-- RAW RECORDS start --

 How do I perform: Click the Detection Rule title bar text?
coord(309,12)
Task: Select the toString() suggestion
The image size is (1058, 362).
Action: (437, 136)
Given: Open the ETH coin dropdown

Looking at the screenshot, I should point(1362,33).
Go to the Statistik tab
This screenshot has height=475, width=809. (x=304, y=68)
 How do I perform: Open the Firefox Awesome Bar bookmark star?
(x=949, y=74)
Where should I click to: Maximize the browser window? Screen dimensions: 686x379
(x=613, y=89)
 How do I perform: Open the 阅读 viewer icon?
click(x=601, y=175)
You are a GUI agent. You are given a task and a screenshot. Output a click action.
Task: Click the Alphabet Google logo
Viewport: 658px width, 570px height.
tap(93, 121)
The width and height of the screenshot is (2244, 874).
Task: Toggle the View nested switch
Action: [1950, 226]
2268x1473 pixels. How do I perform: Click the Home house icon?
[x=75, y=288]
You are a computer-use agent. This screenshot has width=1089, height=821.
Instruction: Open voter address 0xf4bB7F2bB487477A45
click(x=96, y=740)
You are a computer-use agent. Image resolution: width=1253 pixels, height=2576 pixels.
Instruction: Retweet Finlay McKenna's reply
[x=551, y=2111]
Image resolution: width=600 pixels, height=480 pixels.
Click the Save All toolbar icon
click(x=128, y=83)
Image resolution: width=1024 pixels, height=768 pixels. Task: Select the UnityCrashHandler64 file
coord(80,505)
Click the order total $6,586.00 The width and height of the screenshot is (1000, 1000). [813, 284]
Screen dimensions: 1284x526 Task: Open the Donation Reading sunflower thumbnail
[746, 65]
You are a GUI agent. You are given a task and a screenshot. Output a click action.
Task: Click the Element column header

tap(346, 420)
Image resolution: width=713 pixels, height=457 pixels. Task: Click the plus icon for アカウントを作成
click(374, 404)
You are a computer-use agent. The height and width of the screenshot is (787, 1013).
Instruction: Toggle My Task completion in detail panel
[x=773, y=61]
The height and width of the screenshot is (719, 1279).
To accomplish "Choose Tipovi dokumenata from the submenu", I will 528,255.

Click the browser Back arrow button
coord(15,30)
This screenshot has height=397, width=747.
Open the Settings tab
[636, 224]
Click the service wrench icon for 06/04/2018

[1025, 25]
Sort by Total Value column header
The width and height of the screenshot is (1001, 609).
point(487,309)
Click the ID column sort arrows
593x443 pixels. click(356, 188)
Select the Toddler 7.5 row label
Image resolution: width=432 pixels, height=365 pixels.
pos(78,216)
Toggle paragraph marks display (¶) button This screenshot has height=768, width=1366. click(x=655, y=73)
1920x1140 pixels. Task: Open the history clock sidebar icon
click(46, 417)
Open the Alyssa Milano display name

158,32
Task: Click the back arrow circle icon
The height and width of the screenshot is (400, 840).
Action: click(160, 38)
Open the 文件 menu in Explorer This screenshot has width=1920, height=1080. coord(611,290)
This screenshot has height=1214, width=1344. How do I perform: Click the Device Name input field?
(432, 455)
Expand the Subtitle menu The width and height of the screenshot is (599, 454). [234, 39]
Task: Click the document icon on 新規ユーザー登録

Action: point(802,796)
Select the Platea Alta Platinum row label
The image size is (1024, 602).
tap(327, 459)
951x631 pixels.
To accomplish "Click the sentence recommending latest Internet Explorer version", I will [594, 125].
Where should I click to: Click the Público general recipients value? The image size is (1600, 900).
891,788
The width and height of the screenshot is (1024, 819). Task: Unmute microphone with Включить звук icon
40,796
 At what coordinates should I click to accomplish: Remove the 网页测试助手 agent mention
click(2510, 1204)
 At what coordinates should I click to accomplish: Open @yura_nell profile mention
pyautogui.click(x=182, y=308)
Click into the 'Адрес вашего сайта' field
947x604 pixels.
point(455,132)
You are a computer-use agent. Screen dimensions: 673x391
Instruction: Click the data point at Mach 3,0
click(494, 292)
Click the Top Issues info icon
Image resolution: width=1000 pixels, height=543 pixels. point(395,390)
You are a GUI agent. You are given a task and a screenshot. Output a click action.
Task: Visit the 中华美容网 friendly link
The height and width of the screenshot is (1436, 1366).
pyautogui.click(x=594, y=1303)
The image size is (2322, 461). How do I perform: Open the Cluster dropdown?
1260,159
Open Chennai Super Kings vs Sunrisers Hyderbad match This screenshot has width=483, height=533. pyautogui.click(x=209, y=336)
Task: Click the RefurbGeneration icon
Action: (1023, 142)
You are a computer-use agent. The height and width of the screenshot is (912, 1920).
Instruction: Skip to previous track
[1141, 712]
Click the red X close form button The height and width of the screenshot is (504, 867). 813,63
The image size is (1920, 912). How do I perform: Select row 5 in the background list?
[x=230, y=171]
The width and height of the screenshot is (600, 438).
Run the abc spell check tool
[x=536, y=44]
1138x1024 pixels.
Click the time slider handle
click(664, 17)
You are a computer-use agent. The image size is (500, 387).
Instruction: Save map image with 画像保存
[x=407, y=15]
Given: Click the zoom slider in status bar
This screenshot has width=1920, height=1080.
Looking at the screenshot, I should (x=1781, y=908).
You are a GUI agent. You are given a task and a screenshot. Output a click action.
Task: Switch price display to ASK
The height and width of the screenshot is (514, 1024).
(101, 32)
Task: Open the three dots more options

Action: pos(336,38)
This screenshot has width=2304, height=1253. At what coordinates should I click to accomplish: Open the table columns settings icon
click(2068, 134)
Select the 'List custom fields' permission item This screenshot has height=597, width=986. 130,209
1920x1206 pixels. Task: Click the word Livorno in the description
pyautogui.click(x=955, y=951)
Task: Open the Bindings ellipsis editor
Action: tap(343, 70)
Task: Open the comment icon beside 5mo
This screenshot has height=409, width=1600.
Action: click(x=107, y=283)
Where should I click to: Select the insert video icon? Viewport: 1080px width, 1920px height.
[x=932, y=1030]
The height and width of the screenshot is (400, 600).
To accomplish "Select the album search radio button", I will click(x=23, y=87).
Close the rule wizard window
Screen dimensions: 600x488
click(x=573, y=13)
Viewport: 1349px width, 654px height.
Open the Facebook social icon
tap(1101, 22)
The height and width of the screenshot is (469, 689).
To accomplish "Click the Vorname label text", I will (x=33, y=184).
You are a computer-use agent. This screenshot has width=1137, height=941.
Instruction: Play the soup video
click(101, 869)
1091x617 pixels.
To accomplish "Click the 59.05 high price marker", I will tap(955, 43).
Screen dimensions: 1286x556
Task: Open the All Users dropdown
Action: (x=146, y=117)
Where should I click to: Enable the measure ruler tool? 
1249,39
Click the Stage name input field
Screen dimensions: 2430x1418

-- RAW RECORDS end --

# TO BE DONE
Copy out, word for word, the part of the records that starts with the line containing "The width and height of the screenshot is (600, 438)." and ends with the line containing "will click(x=23, y=87).", including both of those lines.

# ANSWER BELOW
The width and height of the screenshot is (600, 438).
Run the abc spell check tool
[x=536, y=44]
1138x1024 pixels.
Click the time slider handle
click(664, 17)
You are a computer-use agent. The image size is (500, 387).
Instruction: Save map image with 画像保存
[x=407, y=15]
Given: Click the zoom slider in status bar
This screenshot has width=1920, height=1080.
Looking at the screenshot, I should (x=1781, y=908).
You are a GUI agent. You are given a task and a screenshot. Output a click action.
Task: Switch price display to ASK
The height and width of the screenshot is (514, 1024).
(101, 32)
Task: Open the three dots more options

Action: pos(336,38)
This screenshot has width=2304, height=1253. At what coordinates should I click to accomplish: Open the table columns settings icon
click(2068, 134)
Select the 'List custom fields' permission item This screenshot has height=597, width=986. 130,209
1920x1206 pixels. Task: Click the word Livorno in the description
pyautogui.click(x=955, y=951)
Task: Open the Bindings ellipsis editor
Action: tap(343, 70)
Task: Open the comment icon beside 5mo
This screenshot has height=409, width=1600.
Action: click(x=107, y=283)
Where should I click to: Select the insert video icon? Viewport: 1080px width, 1920px height.
[x=932, y=1030]
The height and width of the screenshot is (400, 600).
To accomplish "Select the album search radio button", I will click(x=23, y=87).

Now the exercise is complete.